Fraksi PKB Minta Strategi Peningkatan PAD Tidak Bebani Masyarakat Kecil dan UMKM

Editor: Redaksi

 

Husin Darmawan, saat membacakan pandangan Fraksi PKB atas Ranperda APBD Perubahan 2026, Rabu (9/9/2026). 

Sambas - Fraksi Partai Kebangkitan Bangsa DPRD Kabupaten Sambas saat menyampaikan pandangan umum fraksi atas Ranperda APBD perubahan tahun 2026, meminta agar strategi peningkatan Pendapatan Asli Daerah (PAD) harus memperhatikan aspek keadilan.

"Dalam nota keuangan disebutkan adanya perubahan target pendapatan dari semula 1,84 triliun rupiah menjadi 1,93 triliun rupiah, Fraksi PKB meminta penjelasan mendalam mengenai faktor penyebab utama terjadinya perubahan tersebut," ujar juru bicara Fraksi PKB, Husin Darmawan, Rabu (9/9/2026).

Penjelasan tersebut kata Husin, baik pada Pendapatan Asli Daerah atau pendapatan transfer, maupun lain-lain pendapatan daerah yang sah.

"Strategi peningkatan PAD harus memperhatikan aspek keadilan dan tidak membebani masyarakat kecil serta pelaku UMKM," kata Husin. 

Selain itu lanjut Husin, perlu ada upaya memperluas basis pajak, digitalisasi layanan, optimalisasi pemanfaatan aset daerah, serta penguatan kinerja BUMD agar kontribusinya terhadap APBD semakin meningkat. 

Sedangkan pada aspek belanja daerah, Fraksi PKB meminta kebijakan efisiensi anggaran yang ditempuh tidak boleh mengurangi kualitas dan kuantitas belanja wajib serta pelayanan dasar pada bidang pendidikan, kesehatan, infrastruktur, dan perlindungan sosial. 

"Apabila ada pemangkasan, harus dijelaskan secara transparan dan tidak merugikan kepentingan masyarakat luas," kata Husin. 

"Fraksi PKB berharap alokasi anggaran untuk jalan, jembatan, irigasi, dan fasilitas umum harus memperhatikan asas keadilan dan pemerataan," sambung Husin. 

Khususnya sebut Husin, untuk daerah yang selama ini belum terjangkau pembangunan secara memadai. 

"Seperti wilayah pesisir, perbatasan, dan daerah tertinggal," katanya. 

Husin mengemukakan, dalam kondisi penyesuaian anggaran, program bantuan kepada masyarakat kurang mampu, nelayan, petani, serta pelaku UMKM harus tetap dijamin dan tidak dikurangi. 

"Dana sosial harus tepat sasaran dan dirasakan manfaatnya oleh yang berhak menerimanya," kata Husin. 

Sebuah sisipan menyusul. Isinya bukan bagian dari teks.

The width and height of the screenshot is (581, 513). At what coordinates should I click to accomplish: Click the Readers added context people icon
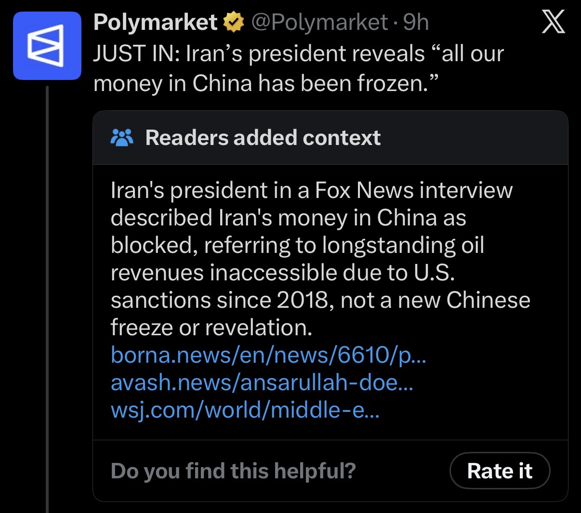click(122, 138)
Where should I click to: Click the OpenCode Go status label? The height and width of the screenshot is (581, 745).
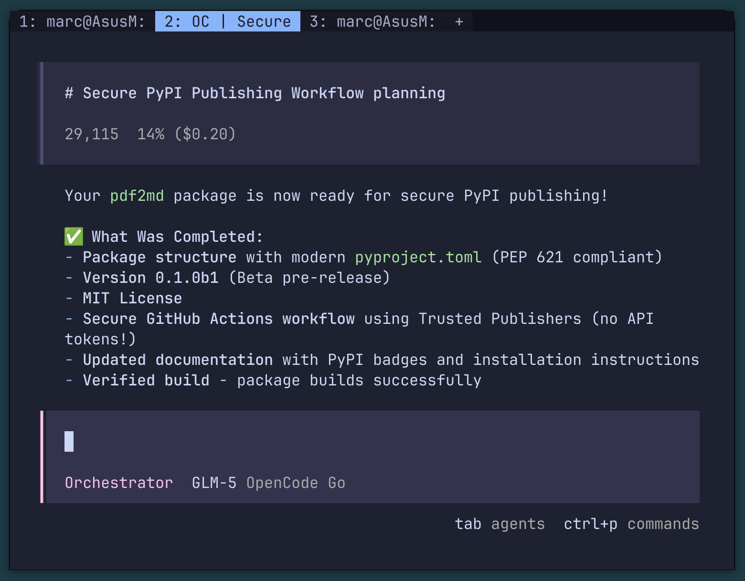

Sementara pada aspek pembiayaan dan pengelolaan keuangan, Fraksi PKB meminta penjelasan rinci mengenai besaran Sisa Lebih Perhitungan Anggaran tahun lalu (SILPA), sumber perolehannya, serta rencana pemanfaatannya untuk menutupi defisit maupun mendanai program prioritas dalam perubahan APBD.

"Setiap pergeseran, perubahan, maupun penambahan anggaran harus dapat dipertanggungjawabkan secara transparan, didukung dokumen yang lengkap dan sah, serta diawasi agar tidak terjadi kebocoran, dana yang mengendap, atau penyalahgunaan anggaran," kata Husin.